The British inquiry concluded that while there was no specific warning of an attack in Bali, there was “generic threat information” about Indonesia and the security services should have upgraded the country’s threat assessment from “significant” to high”. British diplomatic staff in Indonesia were warned as early as February of a heightened security risk.

Public kept in dark

The British committee found that in the lead-up to October 12, subscribers to a Foreign Office web service were emailed twice with safety warnings about Indonesia. The second of these, on October 3, warned recipients they should stay away from bars and nightclubs. Yet none of this advice was passed on to the British public via the Foreign Office website or travel agencies.

In Australia, the public was also kept in the dark, despite evidence showing intelligence officers were aware of dangers. Melbourne’s Herald Sun revealed that senior military personnel en route to Indonesia were warned to avoid bars and clubs frequented by tourists. The advice to the public was that tourist services in Bali were “operating normally”.

The US government, based on CIA intelligence, had twice warned its citizens in Indonesia prior to the Bali bombing to “avoid large gatherings known to cater primarily to Western clientele including certain bars, restaurants and tourist areas”. Howard first denied, then was forced to admit that Australian intelligence agencies had received the CIA information.

The IGIS inquiry simply dismissed “public allegations that warnings had been issued before the attack,” declaring that “none of these proved to have any substance.” But Blick provided no evidence to disprove any of them.

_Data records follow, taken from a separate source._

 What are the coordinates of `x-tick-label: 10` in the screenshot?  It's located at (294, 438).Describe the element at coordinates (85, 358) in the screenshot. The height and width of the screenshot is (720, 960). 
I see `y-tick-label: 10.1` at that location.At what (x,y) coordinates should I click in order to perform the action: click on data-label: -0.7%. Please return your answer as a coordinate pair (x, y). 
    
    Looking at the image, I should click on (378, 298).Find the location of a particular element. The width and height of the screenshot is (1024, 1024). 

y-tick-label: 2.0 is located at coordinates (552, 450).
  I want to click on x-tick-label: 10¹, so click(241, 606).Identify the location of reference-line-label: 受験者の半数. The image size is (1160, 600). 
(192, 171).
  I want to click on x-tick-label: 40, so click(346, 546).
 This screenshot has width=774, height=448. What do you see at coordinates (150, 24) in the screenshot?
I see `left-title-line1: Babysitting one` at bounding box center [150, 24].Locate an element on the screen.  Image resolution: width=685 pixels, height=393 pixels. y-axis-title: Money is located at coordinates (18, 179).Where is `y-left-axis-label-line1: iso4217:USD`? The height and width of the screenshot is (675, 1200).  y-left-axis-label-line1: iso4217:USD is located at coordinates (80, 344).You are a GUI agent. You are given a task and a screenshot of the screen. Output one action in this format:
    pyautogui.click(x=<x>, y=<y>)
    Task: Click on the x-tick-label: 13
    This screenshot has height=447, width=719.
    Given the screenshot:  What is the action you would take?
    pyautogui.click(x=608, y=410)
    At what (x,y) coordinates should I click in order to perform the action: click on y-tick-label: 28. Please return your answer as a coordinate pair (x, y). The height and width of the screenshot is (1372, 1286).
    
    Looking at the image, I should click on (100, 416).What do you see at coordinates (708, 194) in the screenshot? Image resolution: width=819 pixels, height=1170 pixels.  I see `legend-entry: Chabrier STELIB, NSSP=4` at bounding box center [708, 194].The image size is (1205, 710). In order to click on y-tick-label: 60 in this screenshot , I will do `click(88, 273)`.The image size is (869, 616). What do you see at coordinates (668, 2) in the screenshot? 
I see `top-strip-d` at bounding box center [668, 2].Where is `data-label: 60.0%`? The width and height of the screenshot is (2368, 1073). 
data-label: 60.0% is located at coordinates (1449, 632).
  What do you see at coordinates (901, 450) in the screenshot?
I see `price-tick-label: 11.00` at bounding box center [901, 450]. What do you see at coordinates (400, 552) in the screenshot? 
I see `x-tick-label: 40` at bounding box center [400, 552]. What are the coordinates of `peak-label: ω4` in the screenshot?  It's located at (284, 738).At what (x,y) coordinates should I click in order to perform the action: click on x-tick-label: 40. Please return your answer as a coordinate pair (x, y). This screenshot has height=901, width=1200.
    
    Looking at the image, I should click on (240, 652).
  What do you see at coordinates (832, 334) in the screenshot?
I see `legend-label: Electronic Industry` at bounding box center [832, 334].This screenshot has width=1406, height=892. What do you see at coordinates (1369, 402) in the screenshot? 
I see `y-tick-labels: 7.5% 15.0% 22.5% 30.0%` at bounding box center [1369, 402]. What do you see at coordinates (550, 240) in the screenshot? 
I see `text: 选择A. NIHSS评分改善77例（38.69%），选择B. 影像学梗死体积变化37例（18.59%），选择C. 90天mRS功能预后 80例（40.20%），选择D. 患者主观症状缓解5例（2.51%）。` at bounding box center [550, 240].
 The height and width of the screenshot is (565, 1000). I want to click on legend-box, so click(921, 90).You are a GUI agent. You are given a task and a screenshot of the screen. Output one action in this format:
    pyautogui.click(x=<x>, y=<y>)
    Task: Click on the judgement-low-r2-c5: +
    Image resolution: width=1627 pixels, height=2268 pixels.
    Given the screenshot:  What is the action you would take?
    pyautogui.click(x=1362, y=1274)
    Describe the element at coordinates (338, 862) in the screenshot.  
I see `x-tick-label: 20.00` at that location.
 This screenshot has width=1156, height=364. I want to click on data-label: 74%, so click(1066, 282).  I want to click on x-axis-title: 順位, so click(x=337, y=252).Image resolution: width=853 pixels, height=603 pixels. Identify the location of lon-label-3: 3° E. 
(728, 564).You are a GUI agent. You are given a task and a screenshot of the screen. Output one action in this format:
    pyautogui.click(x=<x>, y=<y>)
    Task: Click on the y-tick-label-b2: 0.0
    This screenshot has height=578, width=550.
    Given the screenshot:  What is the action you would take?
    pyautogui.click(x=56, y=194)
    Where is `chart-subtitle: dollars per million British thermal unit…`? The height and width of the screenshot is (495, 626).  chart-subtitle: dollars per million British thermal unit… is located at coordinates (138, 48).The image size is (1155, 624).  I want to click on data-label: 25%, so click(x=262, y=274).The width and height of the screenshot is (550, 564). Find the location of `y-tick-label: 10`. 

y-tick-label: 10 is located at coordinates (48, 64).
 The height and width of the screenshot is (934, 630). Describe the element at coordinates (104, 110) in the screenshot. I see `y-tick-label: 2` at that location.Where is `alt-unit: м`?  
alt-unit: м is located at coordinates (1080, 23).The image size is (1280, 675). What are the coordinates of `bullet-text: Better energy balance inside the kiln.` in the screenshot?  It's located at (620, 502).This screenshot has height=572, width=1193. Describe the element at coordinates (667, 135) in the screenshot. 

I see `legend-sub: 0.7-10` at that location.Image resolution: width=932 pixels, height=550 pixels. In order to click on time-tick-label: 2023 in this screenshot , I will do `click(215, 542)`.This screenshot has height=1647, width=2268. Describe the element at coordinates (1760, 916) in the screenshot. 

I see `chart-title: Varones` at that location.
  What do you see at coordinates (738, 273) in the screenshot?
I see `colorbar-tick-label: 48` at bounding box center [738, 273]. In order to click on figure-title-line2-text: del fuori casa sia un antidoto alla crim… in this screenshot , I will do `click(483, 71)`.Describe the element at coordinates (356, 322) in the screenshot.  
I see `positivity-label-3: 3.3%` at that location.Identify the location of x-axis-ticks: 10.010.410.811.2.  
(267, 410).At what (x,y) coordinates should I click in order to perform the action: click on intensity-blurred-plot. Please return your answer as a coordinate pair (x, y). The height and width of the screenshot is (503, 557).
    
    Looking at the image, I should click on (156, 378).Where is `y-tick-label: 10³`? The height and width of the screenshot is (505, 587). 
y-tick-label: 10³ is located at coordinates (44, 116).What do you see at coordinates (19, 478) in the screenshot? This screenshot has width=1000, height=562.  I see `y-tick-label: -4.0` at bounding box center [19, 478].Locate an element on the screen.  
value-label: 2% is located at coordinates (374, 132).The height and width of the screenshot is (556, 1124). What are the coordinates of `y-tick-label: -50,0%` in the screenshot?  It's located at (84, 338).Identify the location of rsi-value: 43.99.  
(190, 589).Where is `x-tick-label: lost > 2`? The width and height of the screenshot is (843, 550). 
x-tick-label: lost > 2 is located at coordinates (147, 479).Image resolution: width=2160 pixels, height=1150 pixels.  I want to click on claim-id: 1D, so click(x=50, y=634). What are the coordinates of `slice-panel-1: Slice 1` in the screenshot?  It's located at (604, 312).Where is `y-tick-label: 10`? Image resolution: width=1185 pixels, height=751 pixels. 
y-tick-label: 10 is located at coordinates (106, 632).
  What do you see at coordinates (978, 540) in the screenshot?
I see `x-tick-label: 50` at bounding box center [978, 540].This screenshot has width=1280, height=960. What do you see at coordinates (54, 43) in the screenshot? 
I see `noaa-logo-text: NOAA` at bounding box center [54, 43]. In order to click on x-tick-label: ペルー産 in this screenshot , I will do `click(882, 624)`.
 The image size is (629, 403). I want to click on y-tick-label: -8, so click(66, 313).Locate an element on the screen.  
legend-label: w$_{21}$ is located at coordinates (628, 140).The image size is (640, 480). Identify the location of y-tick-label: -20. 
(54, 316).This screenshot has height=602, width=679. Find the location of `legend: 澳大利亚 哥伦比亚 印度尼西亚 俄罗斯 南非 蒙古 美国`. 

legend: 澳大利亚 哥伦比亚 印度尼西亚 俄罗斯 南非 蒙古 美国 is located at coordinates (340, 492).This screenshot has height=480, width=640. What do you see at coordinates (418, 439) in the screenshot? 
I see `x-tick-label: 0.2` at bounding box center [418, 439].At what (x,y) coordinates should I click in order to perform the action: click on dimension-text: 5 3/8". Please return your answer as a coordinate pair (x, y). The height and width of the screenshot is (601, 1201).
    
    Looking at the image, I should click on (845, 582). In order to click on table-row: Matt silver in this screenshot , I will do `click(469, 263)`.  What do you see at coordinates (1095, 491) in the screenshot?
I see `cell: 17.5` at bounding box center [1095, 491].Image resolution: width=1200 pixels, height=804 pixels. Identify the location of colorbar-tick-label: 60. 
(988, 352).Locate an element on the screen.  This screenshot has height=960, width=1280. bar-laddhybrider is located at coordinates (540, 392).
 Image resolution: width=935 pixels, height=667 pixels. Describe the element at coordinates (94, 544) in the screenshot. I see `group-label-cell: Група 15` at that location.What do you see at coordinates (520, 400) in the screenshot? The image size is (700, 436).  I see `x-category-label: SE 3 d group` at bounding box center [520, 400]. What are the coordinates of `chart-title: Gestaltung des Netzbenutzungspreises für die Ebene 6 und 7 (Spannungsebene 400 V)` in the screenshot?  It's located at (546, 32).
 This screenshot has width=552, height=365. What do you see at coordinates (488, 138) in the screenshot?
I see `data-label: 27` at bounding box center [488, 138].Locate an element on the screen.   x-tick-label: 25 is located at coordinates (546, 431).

The IGIS findings provoked angry reactions from relatives of the victims. More than 190 people were killed in the terrorist attack, including 88 Australians. Brian Deegan, whose 22-year-old son Joshua was killed in Bali, condemned the report. “The spooks are investigating the spooks” he told the Adelaide Advertiser. “Why should we believe anything in this because it’s an inside job.”

Joe Golotta, the uncle of Bali victim Angela Golotta, 19, told the World Socialist Web Site the report was a “whitewash”. He explained that the findings contradicted earlier admissions by the Howard government.

“Alexander Downer [Foreign Minister] has written there were threats and he passed on the information to the embassy staff in Indonesia. He also said he’d passed it on to people in the tourism industry and basically left it at that. I thought that was pretty weak. It should have been in the media itself and let the people themselves decide whether it’s a big enough threat or not—let them make that decision.

“I find it just totally ridiculous that the government didn’t warn the people. They should have warned the people of a possible threat. It’s totally inept of them as far as I’m concerned.”

Golotta travelled to Bali in the immediate aftermath of the bombing to give assistance to his brother and sister-in-law. He spoke of the disorganisation and chaos surrounding the treatment of the injured and the identification of bodies. His comments underscore the fact that the Howard government’s “war on terror” has nothing to do with protecting the lives and well-being of ordinary people.

“After September 11, I would have thought that they’d have some sort of contingency plan for such a major event. It took forever. It took from Saturday night when the bombing happened, about four or five days before they got things in order. Sure, they got the Hercules [transport aircraft] up there and got the injured people out. But the remaining people that were there, all the dead people, there was just no order.

“No-one had flown up there at all. It was ridiculous. They didn’t have a contingency plan for a major event. They hide behind the politics of it saying ‘it was in Indonesia, we can’t step on their toes’. As far as I’m concerned that’s a lot of crap, because if they’d flown over there with a Hercules full of doctors and equipment they’d have been welcomed with open arms because [the Indonesians] were in desperate need of help.”